- TEXTE À LIRE:
○ ○ ○ ○ ○

Je précise tout de suite : ceci n’est pas un publi-reportage. Je n’ai de parts dans aucune de ces structures, et personne ne m’a proposé un code promo « MICHEL20 » pour vous offrir une réduction ou un mug griffé.

L’anecdote qui résume tout

Lors d’une conférence sur les packages de rémunération du futur, un DRH m’a expliqué qu’il avait poussé l’individualisation très loin. Chez lui, on pouvait par exemple moduler ses congés, ses primes, ou choisir d’avoir un véhicule ou non.

Sauf qu’il a dû tout arrêter. Non pas parce que les salariés n’en voulaient plus… mais parce que ça coûtait trop cher à gérer. Il avait plusieurs personnes à temps plein uniquement pour entretenir cette individualisation extrême. Une réorganisation plus tard, tout a disparu.

C’est ce que beaucoup d’entreprises apprennent : l’individualisation à outrance, c’est séduisant… mais un peu lourd à gérer.

C’est pour cela que les plateformes changent vraiment la donne. Elles apportent une réponse réaliste sans usine à gaz, une personnalisation sans injustice, un budget maîtrisé grâce à une fiscalité allégée,  et une reconnaissance des besoins individuels.

○ ○ ○ ○ ○

- DONNÉES FOURNIES:

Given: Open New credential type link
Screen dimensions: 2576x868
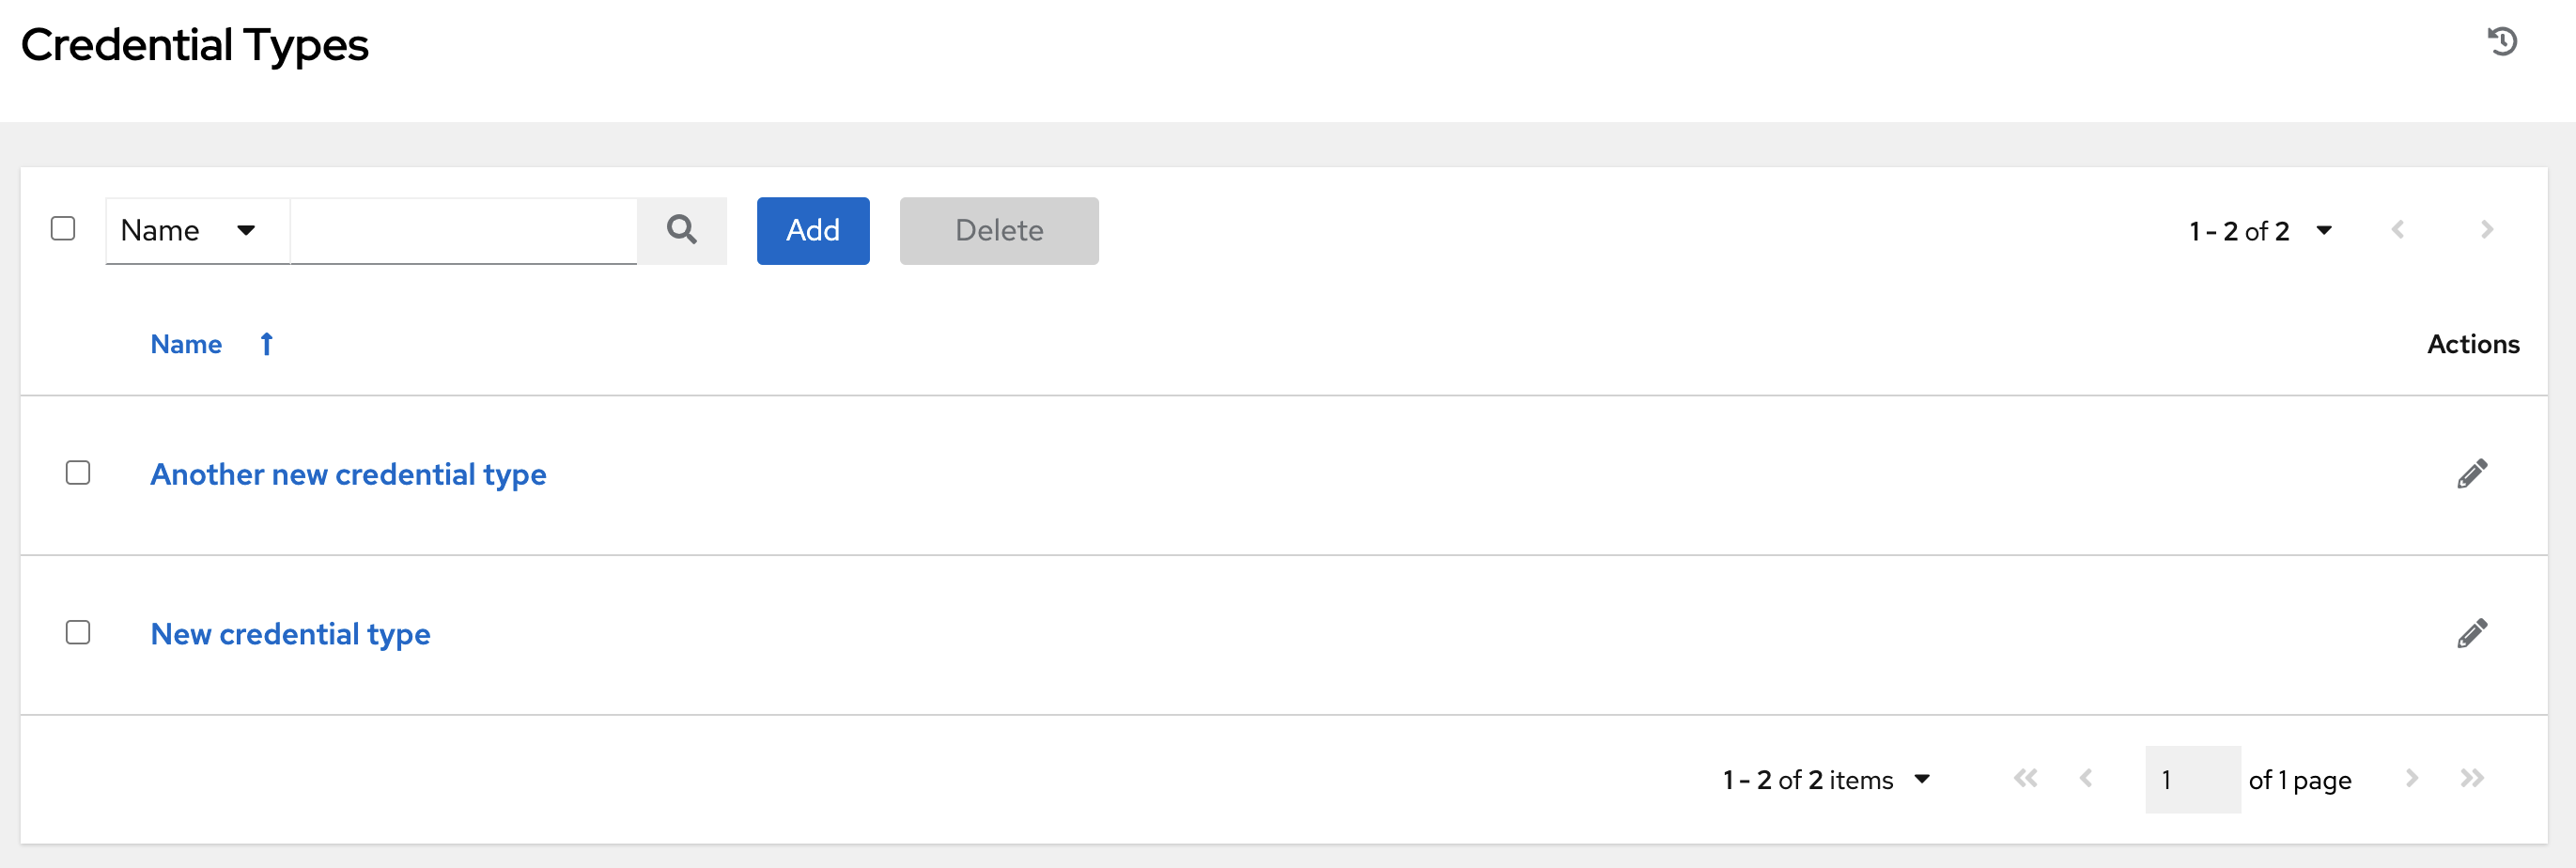Looking at the screenshot, I should pyautogui.click(x=290, y=633).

○ ○ ○ ○ ○

- EXERCICE PROPOSÉ 1:
Indiquez si chacune des affirmations (a), (b) et (c) concorde avec le texte sur l'individualisation des rémunérations, en répondant par oui ou par non et en citant à l'identique les mots du texte qui tranchent.
(a) Le DRH a renoncé à l'individualisation parce que les salariés n'en voulaient plus.
(b) L'auteur affirme ne détenir de parts dans aucune des structures évoquées.
(c) Chez ce DRH, les salariés pouvaient choisir d'avoir un véhicule ou non.
- EXERCICE PROPOSÉ 2: Rédigez la suite du texte sur l'individualisation des rémunérations, en partant de sa dernière phrase.

- RÉPONSE ATTENDUE 1:
(a) Non : « Non pas parce que les salariés n’en voulaient plus… mais parce que ça coûtait trop cher à gérer. »
(b) Oui : « Je n’ai de parts dans aucune de ces structures »
(c) Oui : « choisir d’avoir un véhicule ou non »

- RÉPONSE ATTENDUE 2:
C’est un compromis intelligent, qui permet d’individualiser là où c’est possible, sans sortir du cadre ni exploser l’organisation.

L’individualisation, oui, mais pas n’importe comment

La tendance est claire : les salariés veulent du sur-mesure, du choix, du flexible. Les entreprises, elles, doivent garder des règles collectives, de la cohérence et une charge administrative raisonnable.

Les plateformes d’avantages ne résolvent pas tout. Elles ne remplacent ni la réflexion stratégique, ni la cohérence interne, ni la politique de rémunération. Mais elles ouvrent un espace concret pour réconcilier ce qui semblait inconciliable : le besoin d’individualité des uns et les exigences de transparence des autres.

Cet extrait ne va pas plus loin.